In recent years the costs of Social Security and Medicare Part A have not kept up with the payroll tax revenues funding the programs, as illustrated by the following chart from the Social Security and Medicare Boards of Trustees:​​

According to the Trustees, the combined OASI and DI trust funds are projected to be depleted in 2035 – just 12 years from now – and the HI Trust Fund will be depleted even sooner, in 2028.

When the trust funds for Social Security are depleted, the non-partisan Congressional Research Service (CRS) explains that the Social Security Administration would be forced into one of two scenarios:

“...either full benefit checks may be paid on a delayed schedule or reduced benefits would be paid on time. In either case, total payable benefits would be lower than scheduled benefits.”

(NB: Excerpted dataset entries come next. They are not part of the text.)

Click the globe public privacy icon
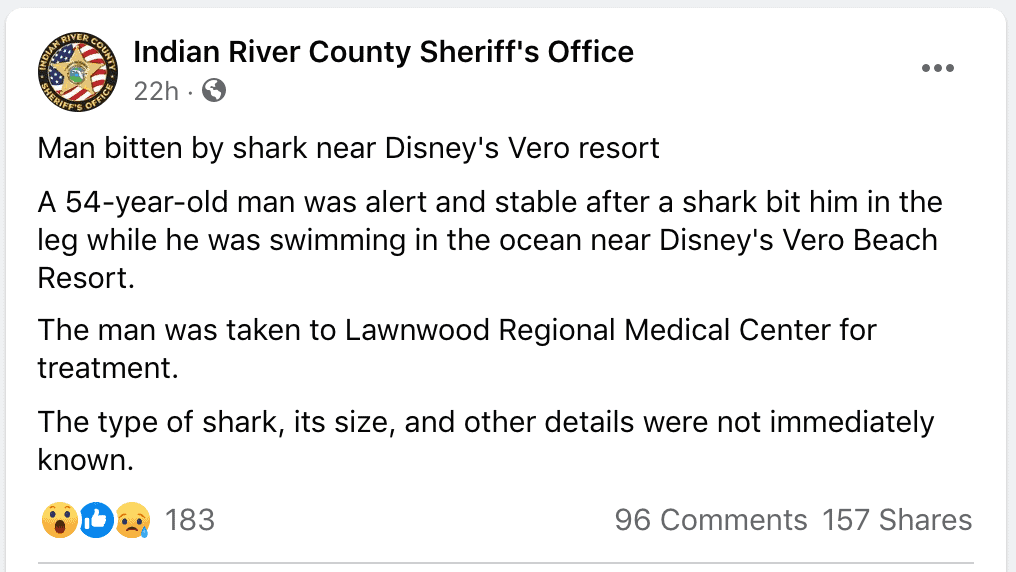The width and height of the screenshot is (1016, 572). 214,91
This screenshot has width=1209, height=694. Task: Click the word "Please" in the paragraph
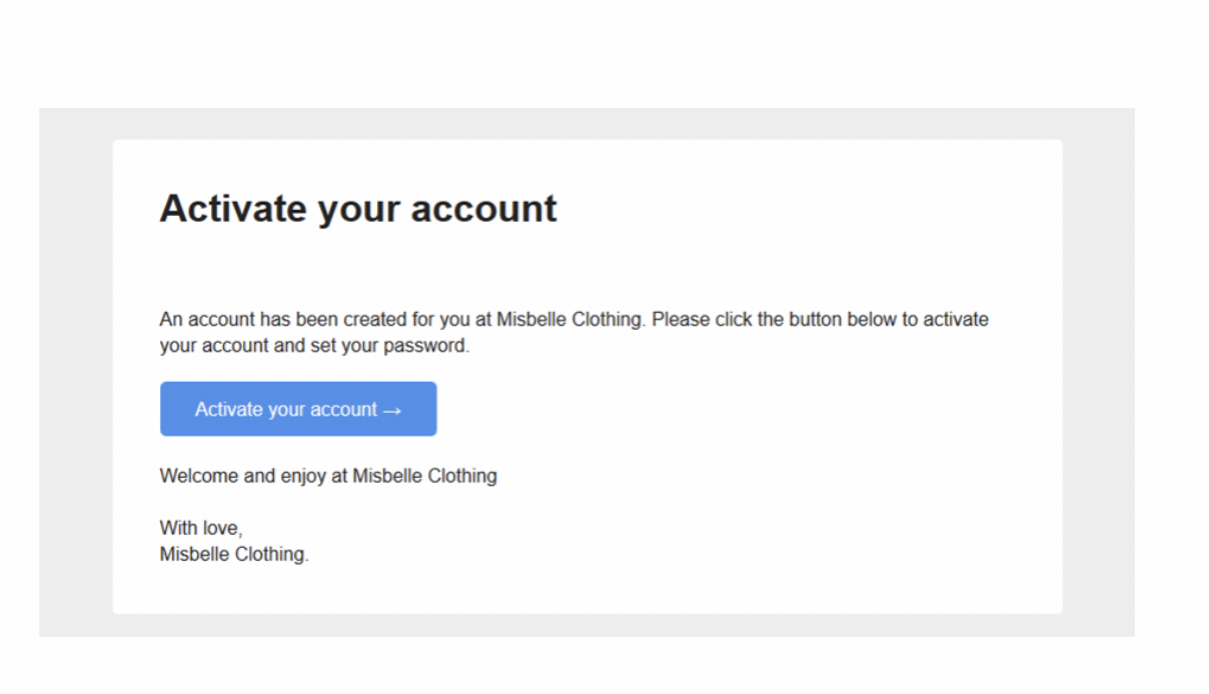678,320
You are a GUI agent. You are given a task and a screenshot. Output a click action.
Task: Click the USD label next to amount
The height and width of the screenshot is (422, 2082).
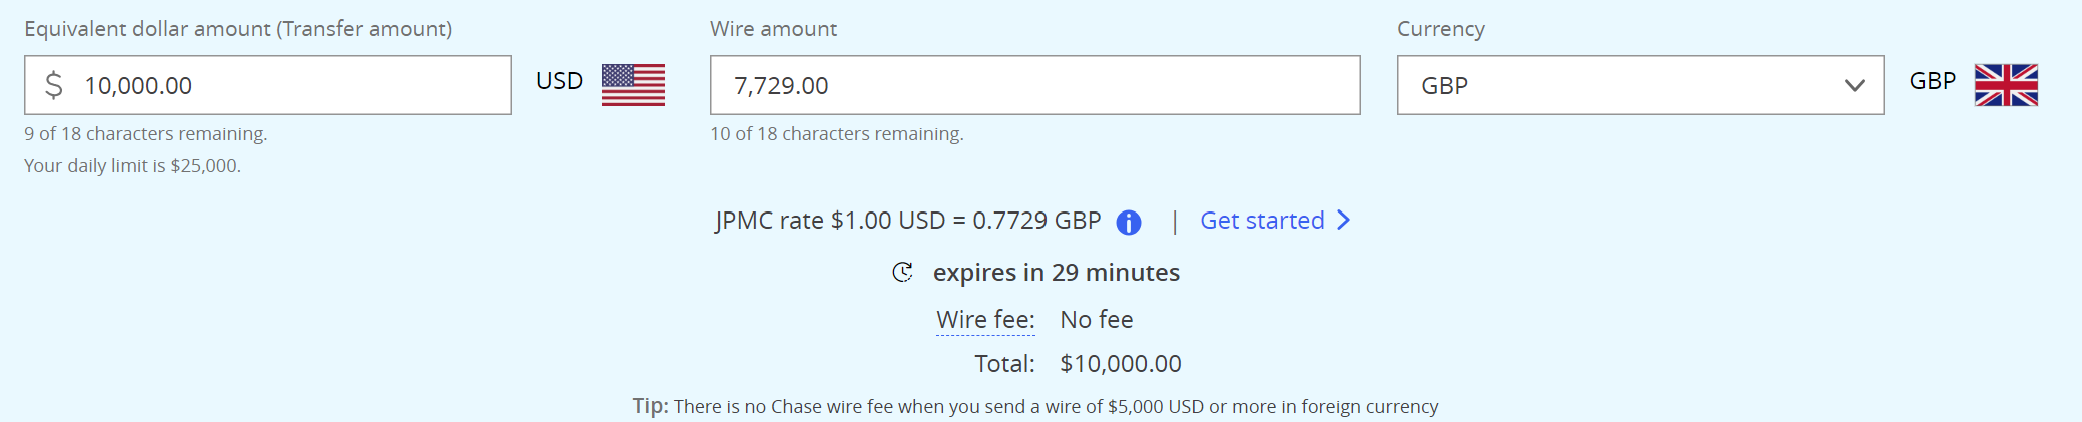click(559, 81)
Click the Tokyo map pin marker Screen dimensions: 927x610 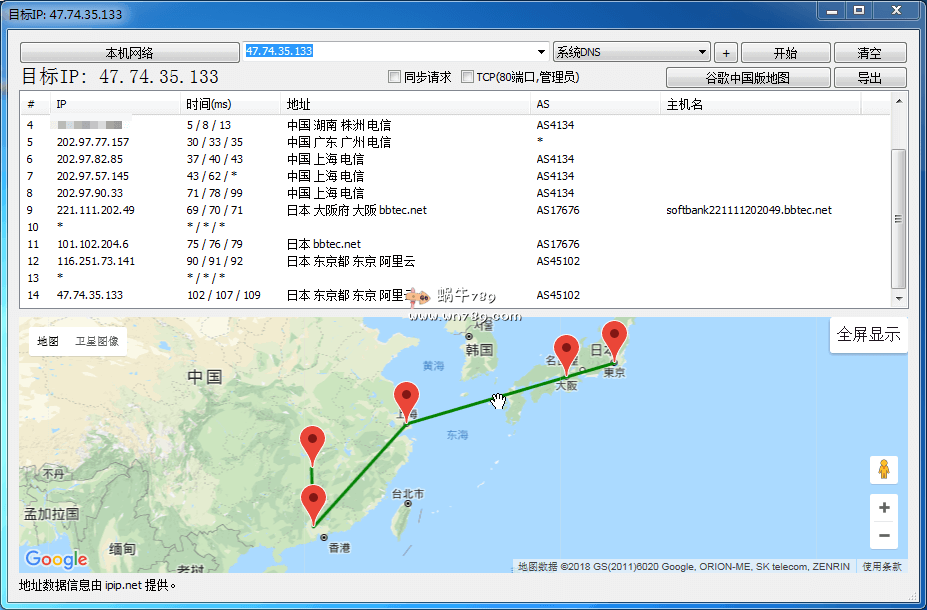616,337
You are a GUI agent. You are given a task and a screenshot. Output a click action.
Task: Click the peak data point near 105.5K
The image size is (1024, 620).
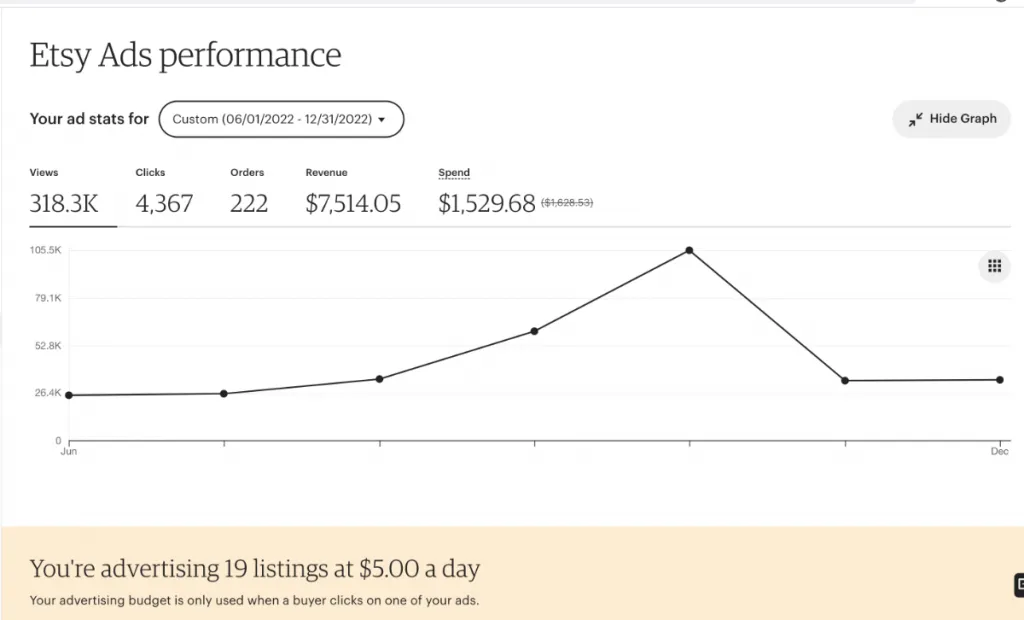point(689,250)
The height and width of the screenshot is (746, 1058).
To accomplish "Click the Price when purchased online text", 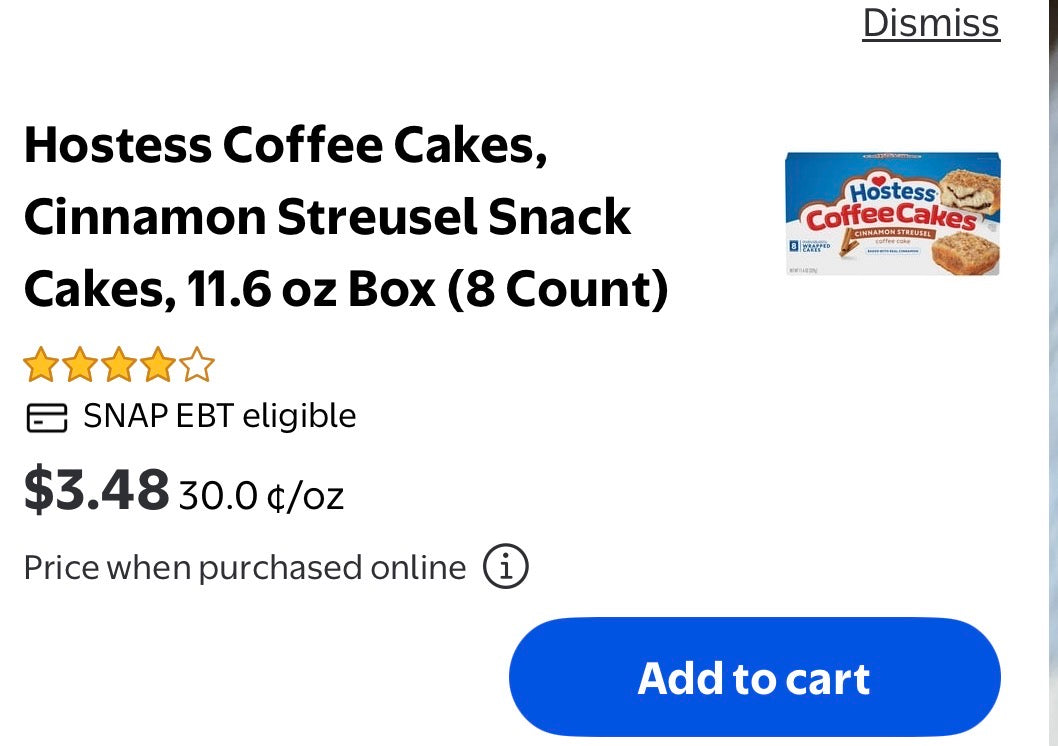I will click(x=244, y=567).
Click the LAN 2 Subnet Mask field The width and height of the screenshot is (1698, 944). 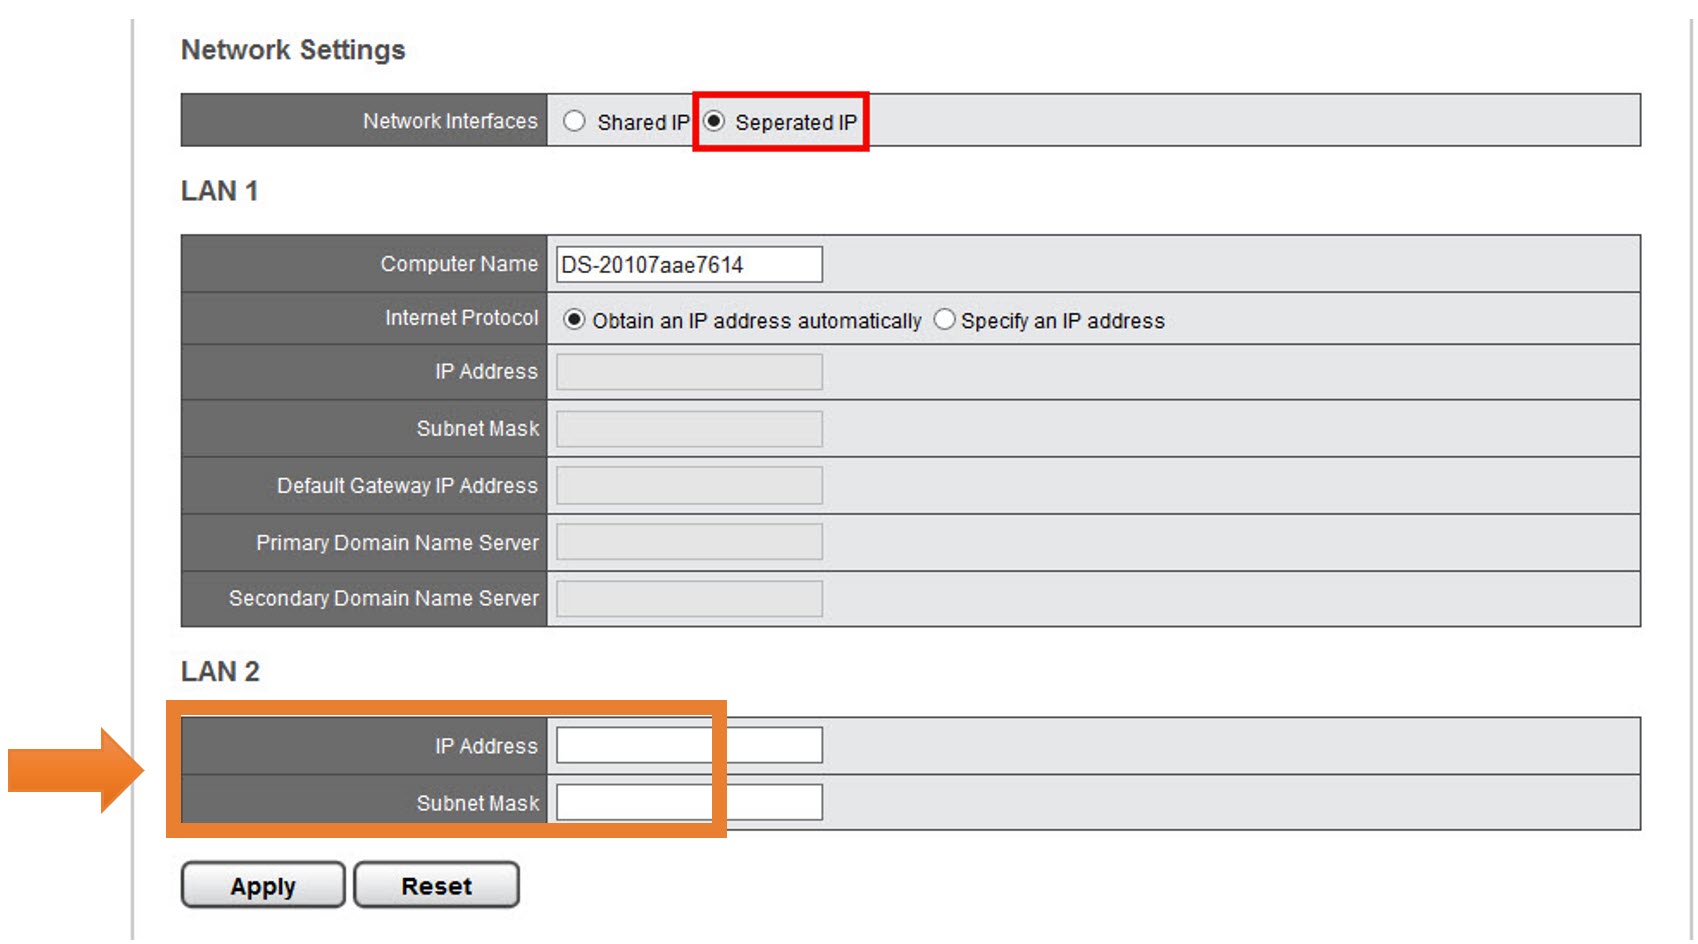689,803
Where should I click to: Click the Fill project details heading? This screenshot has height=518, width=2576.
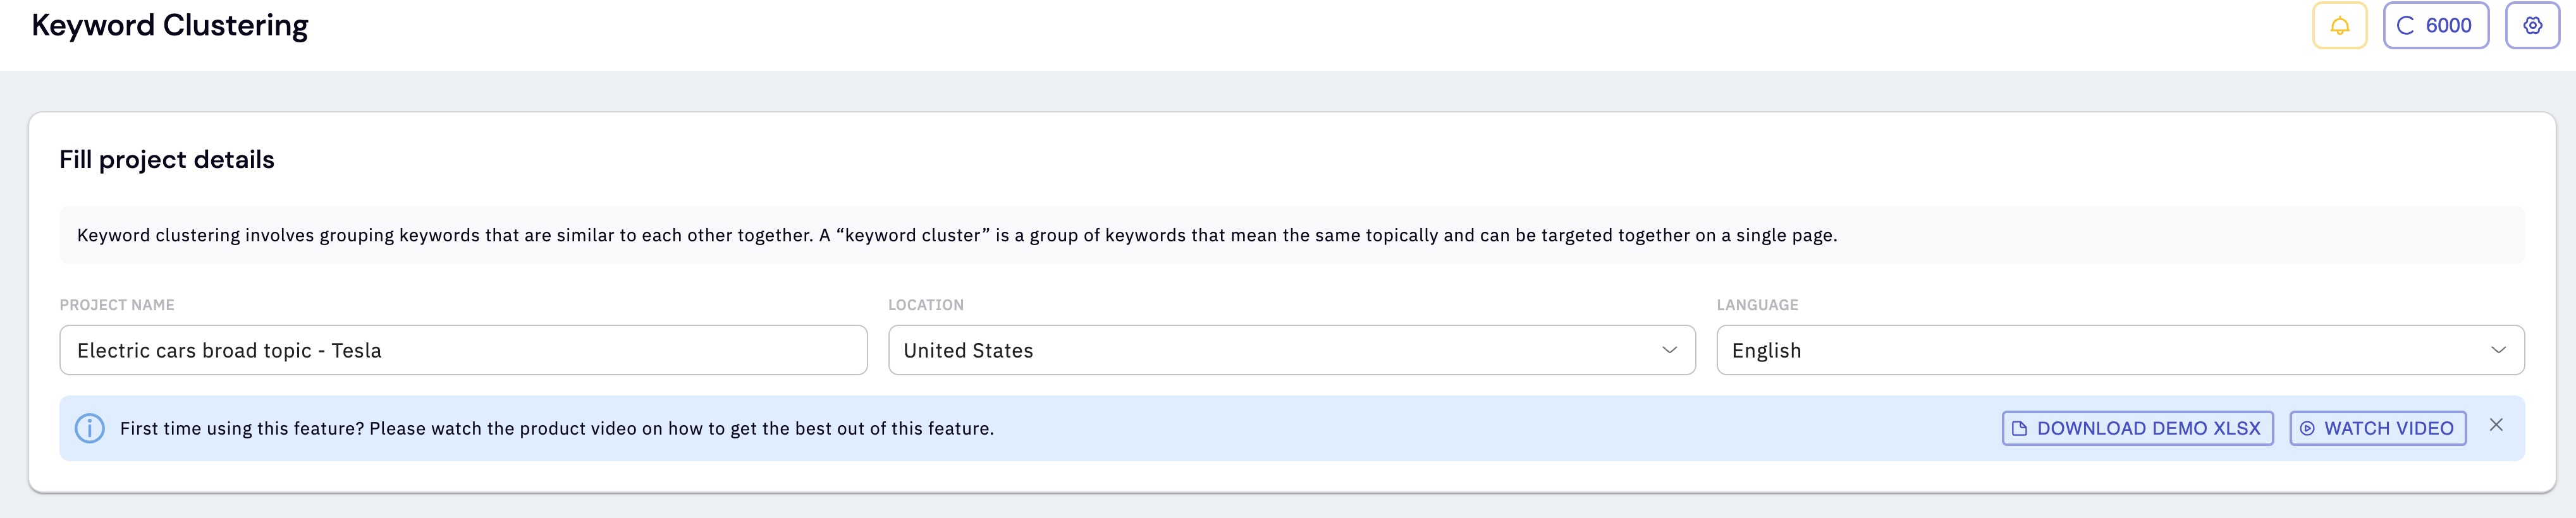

This is a terrible scenario where either every retiree receives reduced benefits – as much as a 20 percent cut – or some retirees receive their full benefits while some receive nothing at all, based randomly on the day of the month they were born.

The Centers for Medicare and Medicaid Services (CMS) could be forced into a similar choice if and when the HI Trust Fund becomes insolvent in 2028, per CRS. The Trustees have also warned that:

“...in the event of HI trust fund insolvency, there could initially be delays in payments to plans and providers and, following soon after, beneficiary access to Part A services could ‘rapidly be curtailed.’”

Conclusion

Despite the characterization given by the White House deputy press secretary, the TRUST Act is a bipartisan proposal designed to forestall drastic cuts and put the Social Security, Medicare, and highway programs back to solvency. The TRUST Act is designed to build consensus and then have Congress vote on particular reforms – subject to a 60-vote majority in the Senate, meaning any changes have to be bipartisan. It is not a “death panel.”